◆ Trecho escolhido ◆
A maioria
dos brasileiros tolera políticos corruptos. Não
só tolera, como é conivente com a roubalheira
e a falta de ética no dia a dia. É o que revela
pesquisa inédita do Ibope Opinião, feita com
2 mil pessoas em todo o país em janeiro. Título:
"Corrupção na Política: Eleitor
- Vítima ou Cúmplice?". Conclusão:
75% dos brasileiros admitem que seriam capazes de cometer
irregularidades em cargos públicos.
Havia 13 atitudes típicas de corruptos: contratar
pessoas e empresas de familiares sem concurso ou licitação;
pagar despesas pessoais com dinheiro público; aproveitar
viagens oficiais para lazer próprio e de familiares;
trocar o voto por um cargo para si, um parente ou um amigo
e até fazer caixa 2 para garantir vitória na
eleição.
Entre as irregularidades que os entrevistados (fora da política,
claro) admitem cometer uma vez ou outra estão: suborno
para se livrar de multa de trânsito; sonegação
de impostos; falsificação de documentos; compra
de produtos piratas; ligações clandestinas pra
usar a luz ou a TV a cabo do vizinho...

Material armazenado
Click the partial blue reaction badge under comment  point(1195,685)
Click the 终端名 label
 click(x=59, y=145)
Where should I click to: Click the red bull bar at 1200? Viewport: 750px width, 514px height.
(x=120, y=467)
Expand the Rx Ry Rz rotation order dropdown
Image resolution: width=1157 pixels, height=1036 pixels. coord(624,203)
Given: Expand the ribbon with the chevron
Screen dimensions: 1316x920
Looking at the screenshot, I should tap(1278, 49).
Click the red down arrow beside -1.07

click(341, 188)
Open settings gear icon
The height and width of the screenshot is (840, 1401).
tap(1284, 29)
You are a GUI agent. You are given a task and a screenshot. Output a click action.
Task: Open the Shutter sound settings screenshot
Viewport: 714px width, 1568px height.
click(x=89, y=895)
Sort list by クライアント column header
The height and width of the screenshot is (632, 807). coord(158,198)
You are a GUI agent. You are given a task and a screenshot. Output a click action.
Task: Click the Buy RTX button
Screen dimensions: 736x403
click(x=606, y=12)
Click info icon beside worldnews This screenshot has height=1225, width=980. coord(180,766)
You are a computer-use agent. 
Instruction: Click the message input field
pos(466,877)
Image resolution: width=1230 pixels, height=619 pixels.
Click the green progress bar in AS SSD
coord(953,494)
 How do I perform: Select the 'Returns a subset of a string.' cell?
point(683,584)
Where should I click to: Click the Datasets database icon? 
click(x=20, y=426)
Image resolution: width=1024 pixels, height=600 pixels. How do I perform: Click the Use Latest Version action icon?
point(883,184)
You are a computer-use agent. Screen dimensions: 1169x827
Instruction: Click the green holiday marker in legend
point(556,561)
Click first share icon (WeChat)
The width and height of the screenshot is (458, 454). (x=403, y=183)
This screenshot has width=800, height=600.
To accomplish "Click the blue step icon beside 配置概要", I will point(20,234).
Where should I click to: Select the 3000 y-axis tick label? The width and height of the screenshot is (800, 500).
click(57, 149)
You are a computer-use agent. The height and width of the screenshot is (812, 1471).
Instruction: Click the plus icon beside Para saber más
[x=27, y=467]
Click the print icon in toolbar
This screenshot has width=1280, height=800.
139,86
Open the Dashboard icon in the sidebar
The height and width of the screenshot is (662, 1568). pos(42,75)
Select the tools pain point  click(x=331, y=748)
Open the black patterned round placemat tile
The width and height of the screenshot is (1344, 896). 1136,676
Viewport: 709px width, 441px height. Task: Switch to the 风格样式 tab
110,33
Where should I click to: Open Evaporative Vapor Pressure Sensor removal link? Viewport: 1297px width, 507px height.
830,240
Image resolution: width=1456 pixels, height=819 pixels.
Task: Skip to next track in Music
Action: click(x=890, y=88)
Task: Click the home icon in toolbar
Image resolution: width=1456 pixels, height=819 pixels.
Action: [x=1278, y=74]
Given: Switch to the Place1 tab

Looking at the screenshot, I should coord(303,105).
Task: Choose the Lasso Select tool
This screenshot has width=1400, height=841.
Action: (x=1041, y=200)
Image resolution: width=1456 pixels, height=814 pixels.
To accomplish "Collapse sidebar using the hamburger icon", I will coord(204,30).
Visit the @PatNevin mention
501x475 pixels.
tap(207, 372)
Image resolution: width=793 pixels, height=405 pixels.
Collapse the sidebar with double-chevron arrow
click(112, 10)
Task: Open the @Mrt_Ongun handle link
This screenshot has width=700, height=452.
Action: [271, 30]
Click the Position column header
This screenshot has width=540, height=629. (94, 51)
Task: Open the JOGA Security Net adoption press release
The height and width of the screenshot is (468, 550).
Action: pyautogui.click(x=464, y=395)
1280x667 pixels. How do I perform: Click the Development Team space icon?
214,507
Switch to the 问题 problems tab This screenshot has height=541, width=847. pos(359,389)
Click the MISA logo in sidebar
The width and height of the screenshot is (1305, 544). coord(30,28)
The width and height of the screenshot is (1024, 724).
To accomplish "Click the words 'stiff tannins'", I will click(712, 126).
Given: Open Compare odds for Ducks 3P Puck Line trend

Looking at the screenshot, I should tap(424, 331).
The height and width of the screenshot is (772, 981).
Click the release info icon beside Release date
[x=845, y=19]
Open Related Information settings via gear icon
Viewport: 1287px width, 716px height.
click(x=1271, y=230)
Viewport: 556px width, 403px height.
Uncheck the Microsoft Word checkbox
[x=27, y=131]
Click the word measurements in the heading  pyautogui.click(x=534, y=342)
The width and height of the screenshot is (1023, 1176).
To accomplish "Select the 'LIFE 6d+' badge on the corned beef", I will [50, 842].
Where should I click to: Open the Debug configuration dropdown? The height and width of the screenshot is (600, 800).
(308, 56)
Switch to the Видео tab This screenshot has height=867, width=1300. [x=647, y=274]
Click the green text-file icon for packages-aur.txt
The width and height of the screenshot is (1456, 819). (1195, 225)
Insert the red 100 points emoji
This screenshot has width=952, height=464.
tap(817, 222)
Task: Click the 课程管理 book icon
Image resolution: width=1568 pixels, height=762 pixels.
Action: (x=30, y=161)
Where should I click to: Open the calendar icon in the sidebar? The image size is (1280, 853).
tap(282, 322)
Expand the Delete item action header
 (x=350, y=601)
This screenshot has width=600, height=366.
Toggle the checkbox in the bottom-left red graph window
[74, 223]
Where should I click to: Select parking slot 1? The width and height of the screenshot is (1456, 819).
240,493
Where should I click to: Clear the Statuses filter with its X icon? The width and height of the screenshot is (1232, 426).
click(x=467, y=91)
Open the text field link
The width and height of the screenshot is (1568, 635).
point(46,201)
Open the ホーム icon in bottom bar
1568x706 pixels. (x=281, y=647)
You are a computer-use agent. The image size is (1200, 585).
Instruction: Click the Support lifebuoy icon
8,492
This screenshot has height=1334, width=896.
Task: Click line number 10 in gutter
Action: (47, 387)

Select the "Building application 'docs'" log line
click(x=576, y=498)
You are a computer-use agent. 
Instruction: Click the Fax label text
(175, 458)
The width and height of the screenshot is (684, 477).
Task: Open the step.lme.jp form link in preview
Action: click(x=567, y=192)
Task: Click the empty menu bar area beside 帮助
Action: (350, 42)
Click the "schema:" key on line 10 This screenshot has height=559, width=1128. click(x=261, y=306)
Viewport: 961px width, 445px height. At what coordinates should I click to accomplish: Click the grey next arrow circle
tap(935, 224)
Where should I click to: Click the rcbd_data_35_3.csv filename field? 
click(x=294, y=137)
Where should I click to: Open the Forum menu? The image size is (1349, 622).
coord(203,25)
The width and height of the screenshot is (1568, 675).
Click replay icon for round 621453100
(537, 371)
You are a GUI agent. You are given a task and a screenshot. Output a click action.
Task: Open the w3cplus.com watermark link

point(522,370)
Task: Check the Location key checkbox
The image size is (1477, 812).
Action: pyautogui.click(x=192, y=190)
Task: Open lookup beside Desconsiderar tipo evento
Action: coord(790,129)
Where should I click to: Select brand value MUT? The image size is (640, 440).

◆ O que fazer ◆
- a) No texto sobre a pesquisa de corrupção, quais irregularidades os entrevistados admitem cometer de vez em quando? Liste todas.
- b) Transforme em lista curta o parágrafo do texto sobre corrupção que começa com "Havia 13 atitudes típicas", mantendo as informações principais.
- c) Continue o texto sobre a pesquisa de corrupção a partir do ponto em que ele termina.

◆ Respostas esperadas ◆
- a)
- Suborno para se livrar de multa de trânsito
- Sonegação de impostos
- Falsificação de documentos
- Compra de produtos piratas
- Ligações clandestinas para usar a luz ou a TV a cabo do vizinho

- b)
Atitudes típicas de corruptos (13 no total), entre elas:
- contratar familiares e empresas deles sem concurso ou licitação;
- pagar despesas pessoais com dinheiro público;
- usar viagens oficiais para lazer próprio e da família;
- trocar o voto por cargo para si, parente ou amigo;
- fazer caixa 2 para ganhar a eleição.

- c)
Em entrevista ao UOL News, Silvia Cervellini, diretora de
Planejamento e Atendimento do Ibope Opinião, responsável
pela pesquisa, disse que o que mais chamou atenção
foram os altos patamares de atos ilícitos cometidos
no dia a dia pelos brasileiros. "Vimos que 7 em cada
10 cometem alguns desses atos, e quando projetam para pessoas
conhecidas, isso passa a ser quase consensual: 98% acham que
seus conhecidos cometem alguns desses atos - praticamente
todo mundo."
Questionada sobre a sinceridade dos entrevistados, Silvia
Cervellini explicou: "Existe um fenômeno de pesquisa
de opinião que é do entrevistado ser mais verdadeiro
ao falar sobre os outros do que sobre si mesmo. A gente considera,
do ponto de vista de indicador de prática de ilegalidade,
essa medida de pessoas conhecidas como mais verdadeira, mais
próxima do retrato do eleitorado. Então pode
se dizer que praticamente todo mundo comete algumas dessas
pequenas ou grandes ilegalidades no seu cotidiano."
Ela disse que o Ibope ainda não tem uma comparação
com outros países do mundo, mas disse que as reações
de alguns colegas da Espanha e da América Latina demonstram
que há sim uma disseminação dessa cultura
de transgressão na sociedade.
"É um problema de educação?",
perguntou a jornalista Lillian Witte Fibe. "Aí
cabe uma reflexão, uma coisa mais abrangente sobre
esse processo, porque acho que vem da nossa história,
da cultura, das instituições, da nossa legislação.
Acho que a explicação é multidisciplinar."
Banho de água fria
Chegar a essa conclusão é, sem dúvida,
um banho de água fria nos bem-intencionados e honestos.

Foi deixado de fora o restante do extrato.